Berdasarkan golongan barang HS 2 digit, penurunan nilai impor terdalam terjadi pada golongan barang mesin dan peralatan mekanis yang anjlok US$ 560 juta atau 30,56% dari US$ 1,83 miliar menjadi US$ 1,27 miliar.

Diikuti penurunan impor golongan mesin dan perlengkapan elektrik yang turun US$ 526 juta atau 31,55% dari Rp 1,67 miliar menjadi US$ 1,14 miliar. Lalu, impor barang besi dan baja yang anjlok US$ 283,6 juta atau 42,46% dari US$ 667,9 juta menjadi US$ 384,3 juta.

Selanjutnya, nilai impor plastik dan barang dari plastik turun US$ 266,8 juta atau 38,58% dari US$ 691,6 juta menjadi US$ 424,8 juta. Nilai impor golongan barang bahan kimia organik turun US$ 201,3 juta atau 40,24% dari US$ 500,2 juta menjadi US$ 298,9 juta.

(Baca: Meski Dibuka Menguat, Nilai Tukar Rupiah Dibayangi Potensi Pelemahan)

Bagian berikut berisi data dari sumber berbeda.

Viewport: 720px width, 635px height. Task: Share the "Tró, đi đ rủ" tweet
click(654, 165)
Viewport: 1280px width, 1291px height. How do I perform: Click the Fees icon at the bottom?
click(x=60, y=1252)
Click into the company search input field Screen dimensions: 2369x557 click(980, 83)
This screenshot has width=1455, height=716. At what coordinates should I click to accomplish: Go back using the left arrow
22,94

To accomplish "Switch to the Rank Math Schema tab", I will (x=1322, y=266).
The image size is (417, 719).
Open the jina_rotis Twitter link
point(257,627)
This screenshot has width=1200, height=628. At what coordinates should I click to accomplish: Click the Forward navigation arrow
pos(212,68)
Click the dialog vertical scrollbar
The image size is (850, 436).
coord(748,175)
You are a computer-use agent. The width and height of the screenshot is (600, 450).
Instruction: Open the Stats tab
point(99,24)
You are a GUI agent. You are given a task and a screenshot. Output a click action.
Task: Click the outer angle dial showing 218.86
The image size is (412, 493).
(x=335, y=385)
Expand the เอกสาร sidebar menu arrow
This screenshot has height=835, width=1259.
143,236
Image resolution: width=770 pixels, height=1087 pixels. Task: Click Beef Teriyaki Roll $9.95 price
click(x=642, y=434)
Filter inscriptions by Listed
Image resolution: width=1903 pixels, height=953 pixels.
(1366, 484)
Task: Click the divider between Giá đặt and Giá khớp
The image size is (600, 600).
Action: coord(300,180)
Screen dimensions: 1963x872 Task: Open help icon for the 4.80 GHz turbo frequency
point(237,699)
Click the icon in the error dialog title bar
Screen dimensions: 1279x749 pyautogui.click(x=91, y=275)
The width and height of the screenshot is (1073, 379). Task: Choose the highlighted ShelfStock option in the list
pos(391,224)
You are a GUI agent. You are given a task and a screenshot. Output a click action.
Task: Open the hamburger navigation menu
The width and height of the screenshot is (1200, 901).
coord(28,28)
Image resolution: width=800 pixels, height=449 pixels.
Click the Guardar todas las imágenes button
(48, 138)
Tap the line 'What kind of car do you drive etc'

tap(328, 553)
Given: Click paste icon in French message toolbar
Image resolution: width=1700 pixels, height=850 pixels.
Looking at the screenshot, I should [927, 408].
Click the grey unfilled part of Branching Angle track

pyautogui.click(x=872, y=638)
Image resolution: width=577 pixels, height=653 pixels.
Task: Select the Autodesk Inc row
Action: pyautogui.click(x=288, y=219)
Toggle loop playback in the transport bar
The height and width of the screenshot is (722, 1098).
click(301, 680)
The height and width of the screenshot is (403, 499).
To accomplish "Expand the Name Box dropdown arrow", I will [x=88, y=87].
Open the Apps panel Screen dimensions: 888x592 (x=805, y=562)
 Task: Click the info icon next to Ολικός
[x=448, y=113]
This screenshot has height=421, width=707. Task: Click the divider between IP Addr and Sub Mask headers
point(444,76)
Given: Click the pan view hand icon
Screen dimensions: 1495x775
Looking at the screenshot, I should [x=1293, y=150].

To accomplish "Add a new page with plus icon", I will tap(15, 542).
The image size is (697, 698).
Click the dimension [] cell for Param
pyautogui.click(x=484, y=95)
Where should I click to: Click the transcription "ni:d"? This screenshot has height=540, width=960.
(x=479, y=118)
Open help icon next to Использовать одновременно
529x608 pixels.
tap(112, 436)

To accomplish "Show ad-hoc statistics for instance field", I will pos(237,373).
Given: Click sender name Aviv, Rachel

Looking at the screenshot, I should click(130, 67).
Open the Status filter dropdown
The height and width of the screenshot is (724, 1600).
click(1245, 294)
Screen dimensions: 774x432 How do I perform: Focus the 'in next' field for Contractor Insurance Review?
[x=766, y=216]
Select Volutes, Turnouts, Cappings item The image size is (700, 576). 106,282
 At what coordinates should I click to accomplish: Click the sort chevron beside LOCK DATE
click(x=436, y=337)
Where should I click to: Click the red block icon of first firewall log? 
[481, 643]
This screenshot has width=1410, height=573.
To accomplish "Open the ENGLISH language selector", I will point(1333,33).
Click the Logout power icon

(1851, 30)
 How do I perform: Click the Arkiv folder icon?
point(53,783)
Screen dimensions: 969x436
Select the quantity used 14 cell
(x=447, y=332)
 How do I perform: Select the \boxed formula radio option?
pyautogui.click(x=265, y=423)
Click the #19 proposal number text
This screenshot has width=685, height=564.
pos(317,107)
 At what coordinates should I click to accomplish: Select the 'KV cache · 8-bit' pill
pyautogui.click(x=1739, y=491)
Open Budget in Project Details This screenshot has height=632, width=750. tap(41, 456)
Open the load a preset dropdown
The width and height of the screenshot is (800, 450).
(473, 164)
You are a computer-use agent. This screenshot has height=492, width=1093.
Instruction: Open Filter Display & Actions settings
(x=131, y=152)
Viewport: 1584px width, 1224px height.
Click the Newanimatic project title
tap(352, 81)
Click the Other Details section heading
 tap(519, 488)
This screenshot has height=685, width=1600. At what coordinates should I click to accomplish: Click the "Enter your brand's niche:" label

Berdasarkan asal negaranya, penurunan impor paling tajam berasal dari Tiongkok yakni turun US$ 1,41 miliar atau 37,68% dari US$ 3,75 miliar menjadi US$ 2,34 miliar. Impor dari Jepang, Thailand, Korea Selatan, dan Taiwan juga menurun cukup dalam masing-masing turun US$ 672,4 juta, US$ 321,3 juta, US$ 199,2 juta, dan US$ 157,6 juta.

Baru-baru ini, Bank Dunia memprediksi, pertumbuhan ekonomi Indonesia tahun ini sebesar 0%. Perkiraan ini didasarkan atas dampak penerapan Pembatasan Sosial Berskala Besar (PSBB).

Ekonom Senior Bank Dunia Ralph van Doorn menjelaskan, akibat penerapan PSBB selama dua bulan beberapa komponen pembentuk pertumbuhan ekonomi juga ikut terpengaruh. Konsumsi rumah tangga misalnya, diperkirakan melambat seiring adanya Pemutusan Hubungan Kerja (PHK) akibat aktivitas ekonomi melambat.

Kepercayaan konsumen pun diperkirakan ikut menurun pada tahun ini. Sebagaimana diketahui, konsumsi rumah tangga merupakan motor penggerak ekonomi Indonesia, dengan andil sebesar 56,62% terhadap pertumbuhan ekonmi sepanjang 2019.

"Pertumbuhan ekonomi baru kembali normal pada 2021, sebesar 5,4%. Kemudian, dua tahun berikutnya stabil, yakni 5,5% pada 2022, dan 5,3% pada 2023," kata van Doorn, dalam sebuah webinar, Selasa (2/6).

Selain konsumsi, van Doorn menyorot faktor investasi yang akan makin melambat tahun ini. Hal ini terjadi seiring dengan besarnya ketidakpastian global, penurunan harga komoditas, dan pelemahan aktivitas ekonomi. Tahun lalu, investasi memberikan andil terhadap pertumbuhan ekonomi sebesar 32,33%.